---- Supplied entries

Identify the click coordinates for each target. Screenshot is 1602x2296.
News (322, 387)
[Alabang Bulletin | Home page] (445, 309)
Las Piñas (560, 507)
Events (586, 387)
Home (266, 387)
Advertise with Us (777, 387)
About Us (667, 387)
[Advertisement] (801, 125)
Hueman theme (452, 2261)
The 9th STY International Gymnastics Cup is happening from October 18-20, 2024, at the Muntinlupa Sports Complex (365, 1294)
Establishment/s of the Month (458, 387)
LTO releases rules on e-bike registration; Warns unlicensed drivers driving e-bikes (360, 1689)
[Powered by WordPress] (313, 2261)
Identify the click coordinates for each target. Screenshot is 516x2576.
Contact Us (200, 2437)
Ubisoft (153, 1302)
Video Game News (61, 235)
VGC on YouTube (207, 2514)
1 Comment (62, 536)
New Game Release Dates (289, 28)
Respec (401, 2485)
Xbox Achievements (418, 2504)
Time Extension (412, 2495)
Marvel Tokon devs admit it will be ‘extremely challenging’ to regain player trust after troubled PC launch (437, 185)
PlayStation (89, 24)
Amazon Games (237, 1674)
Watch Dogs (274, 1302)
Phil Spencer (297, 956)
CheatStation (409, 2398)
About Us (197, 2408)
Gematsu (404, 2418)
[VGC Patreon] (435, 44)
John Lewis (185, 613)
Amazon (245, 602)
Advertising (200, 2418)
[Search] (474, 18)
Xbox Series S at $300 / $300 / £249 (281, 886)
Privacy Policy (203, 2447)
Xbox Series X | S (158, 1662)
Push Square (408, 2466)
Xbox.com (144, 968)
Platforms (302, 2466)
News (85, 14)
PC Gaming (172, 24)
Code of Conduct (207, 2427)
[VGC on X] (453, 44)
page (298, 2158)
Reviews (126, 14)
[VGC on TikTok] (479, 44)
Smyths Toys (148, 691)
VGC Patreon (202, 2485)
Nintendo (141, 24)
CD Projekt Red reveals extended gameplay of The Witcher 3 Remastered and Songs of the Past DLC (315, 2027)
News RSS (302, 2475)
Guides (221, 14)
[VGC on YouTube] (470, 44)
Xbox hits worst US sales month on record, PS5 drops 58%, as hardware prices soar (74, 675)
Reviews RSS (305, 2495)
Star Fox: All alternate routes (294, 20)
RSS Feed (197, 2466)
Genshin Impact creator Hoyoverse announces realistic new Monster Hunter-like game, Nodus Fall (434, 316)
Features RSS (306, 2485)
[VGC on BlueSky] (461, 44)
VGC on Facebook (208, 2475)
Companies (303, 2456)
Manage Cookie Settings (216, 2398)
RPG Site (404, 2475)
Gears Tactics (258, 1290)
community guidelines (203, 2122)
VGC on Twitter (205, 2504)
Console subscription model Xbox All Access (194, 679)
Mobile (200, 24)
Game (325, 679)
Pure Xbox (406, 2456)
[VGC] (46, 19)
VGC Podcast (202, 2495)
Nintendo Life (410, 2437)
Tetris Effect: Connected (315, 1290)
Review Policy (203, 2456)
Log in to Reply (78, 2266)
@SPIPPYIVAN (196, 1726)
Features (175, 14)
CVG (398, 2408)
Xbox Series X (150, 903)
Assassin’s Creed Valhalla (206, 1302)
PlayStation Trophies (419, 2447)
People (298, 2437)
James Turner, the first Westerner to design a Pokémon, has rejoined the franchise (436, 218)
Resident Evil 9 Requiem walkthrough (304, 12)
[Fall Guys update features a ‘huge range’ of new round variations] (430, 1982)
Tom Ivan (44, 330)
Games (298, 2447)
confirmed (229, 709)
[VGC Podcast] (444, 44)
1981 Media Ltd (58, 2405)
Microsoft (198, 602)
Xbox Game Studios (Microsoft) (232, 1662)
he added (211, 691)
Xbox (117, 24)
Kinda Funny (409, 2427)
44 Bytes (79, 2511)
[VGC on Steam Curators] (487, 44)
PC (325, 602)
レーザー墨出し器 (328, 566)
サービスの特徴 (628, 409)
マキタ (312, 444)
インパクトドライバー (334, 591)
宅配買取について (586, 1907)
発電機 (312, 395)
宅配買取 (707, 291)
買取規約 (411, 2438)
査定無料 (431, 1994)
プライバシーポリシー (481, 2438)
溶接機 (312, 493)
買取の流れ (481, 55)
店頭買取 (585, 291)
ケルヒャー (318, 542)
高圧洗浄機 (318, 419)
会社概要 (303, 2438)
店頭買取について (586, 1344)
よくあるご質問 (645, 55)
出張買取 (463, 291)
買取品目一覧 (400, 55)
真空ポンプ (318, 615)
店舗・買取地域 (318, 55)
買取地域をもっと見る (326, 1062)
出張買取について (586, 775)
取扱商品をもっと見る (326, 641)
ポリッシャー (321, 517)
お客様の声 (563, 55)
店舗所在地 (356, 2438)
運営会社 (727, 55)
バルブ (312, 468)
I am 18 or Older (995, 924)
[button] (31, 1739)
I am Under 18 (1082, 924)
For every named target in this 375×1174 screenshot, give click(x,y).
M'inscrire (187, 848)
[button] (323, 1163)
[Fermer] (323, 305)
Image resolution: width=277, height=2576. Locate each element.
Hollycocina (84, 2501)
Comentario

--------

■ What the task requires: There is a run of lines above from the one with "Amazon Games (237, 1674)" to the one with "[VGC on TikTok] (479, 44)"; print exactly that run, both ends included, and nothing else.

■ Solved problem:
Amazon Games (237, 1674)
Watch Dogs (274, 1302)
Phil Spencer (297, 956)
CheatStation (409, 2398)
About Us (197, 2408)
Gematsu (404, 2418)
[VGC Patreon] (435, 44)
John Lewis (185, 613)
Amazon (245, 602)
Advertising (200, 2418)
[Search] (474, 18)
Xbox Series S at $300 / $300 / £249 (281, 886)
Privacy Policy (203, 2447)
Xbox Series X | S (158, 1662)
Push Square (408, 2466)
Xbox.com (144, 968)
Platforms (302, 2466)
News (85, 14)
PC Gaming (172, 24)
Code of Conduct (207, 2427)
[VGC on X] (453, 44)
page (298, 2158)
Reviews (126, 14)
[VGC on TikTok] (479, 44)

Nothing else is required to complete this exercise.